Par Sud Basse Normandie - 18/11/2003

Déclaration effectuée lors de la séance pleinière du Comité d’Entreprise de la CPAM du Calvados, le 18 novembre 2003

Comité d’Entreprise du 18 novembre 2003
Déclaration SUD

Plan dépendance

Le gouvernement a décidé de supprimer un jour férié pour financer l’aide aux personnes dépendantes, qui sera le lundi de Pentecôte pour les fonctionnaires de même que dans les entreprises, "à moins" qu’elles ne choisissent un autre jour.
Le Premier ministre a précisé que le lundi de Pentecôte "continuera à être férié en 2004", les dispositions législatives concernant le plan pour les personnes âgées et handicapées ne pouvant intervenir qu’au "premier semestre 2004".
Pour nous, non seulement le mode de financement du Plan d’actions gouvernemental est inacceptable mais les moyens dégagés sont insuffisants pour répondre aux besoins.
Il s’agit avant tout d’une opération de communication qui vise à faire oublier, après le drame de la canicule, les gels de crédits mis en oeuvre par le gouvernement début
2003. L’amélioration de l’image du gouvernement n’a pas à être payée par les salariés.
Par ailleurs nous nous interrogeons sur la nécessité de créer une caisse spécifique pour les personnes dépendantes, mais aussi sur les missions, le mode de gestion et les
moyens en effectifs de cette future institution.
Contrairement aux autres caisses de Sécurité sociale, la CNSA - fait unique en son genre - n’aurait pas la charge de la gestion du risque qu’elle financerait, mais déléguerait ses moyens aux départements.
Pour SUD Protection sociale la Caisse d’assurance maladie a aujourd’hui vocation à gérer le risque dépendance.

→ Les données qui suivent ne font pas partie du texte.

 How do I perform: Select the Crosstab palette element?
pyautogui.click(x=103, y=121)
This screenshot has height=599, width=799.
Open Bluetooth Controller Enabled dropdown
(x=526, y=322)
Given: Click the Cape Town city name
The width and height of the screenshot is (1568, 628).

Mais élargir les missions de cette branche de la Sécurité sociale impliquerait de renforcer ses moyens financiers.
Par ailleurs, SUD Protection sociale dénonce l’allongement de la durée du travail qui est programmée pour tous les salariés, au travers de la suppression d’un jour de congé.
L’augmentation de la durée du travail ne peut que dissuader les employeurs d’embaucher, elles contribuent à l’augmentation du nombre du nombre de chômeurs et
au renforcement de l’exclusion.
Cette décision fait supporter aux seuls salariés l’essentiel des efforts de solidarité qui doivent intervenir en faveur des personnes âgées et dépendantes, elle est donc particulièrement inéquitable.
Nous rappelons que si un accord d’entreprise ne peut déroger à la loi, il peut être plus favorable aux salariés. Dans ce cadre, l’accord sur la réduction du temps de travail à la CPAM prévoit 1600 heures annuelles de travail (chiffrage qui nous nous a été imposé à l’époque) : il ne saurait être question, pour SUD, de remettre en cause, pour une opération de communication, l’équilibre qui a pu être trouvé dans la négociation et qui satisfait la majorité du personnel mais aussi la Direction.
En tout état de cause, SUD refusera de participer à toute négociation qui aura pour but de mettre en application, à la CPAM du Calvados, le projet gouvernemental.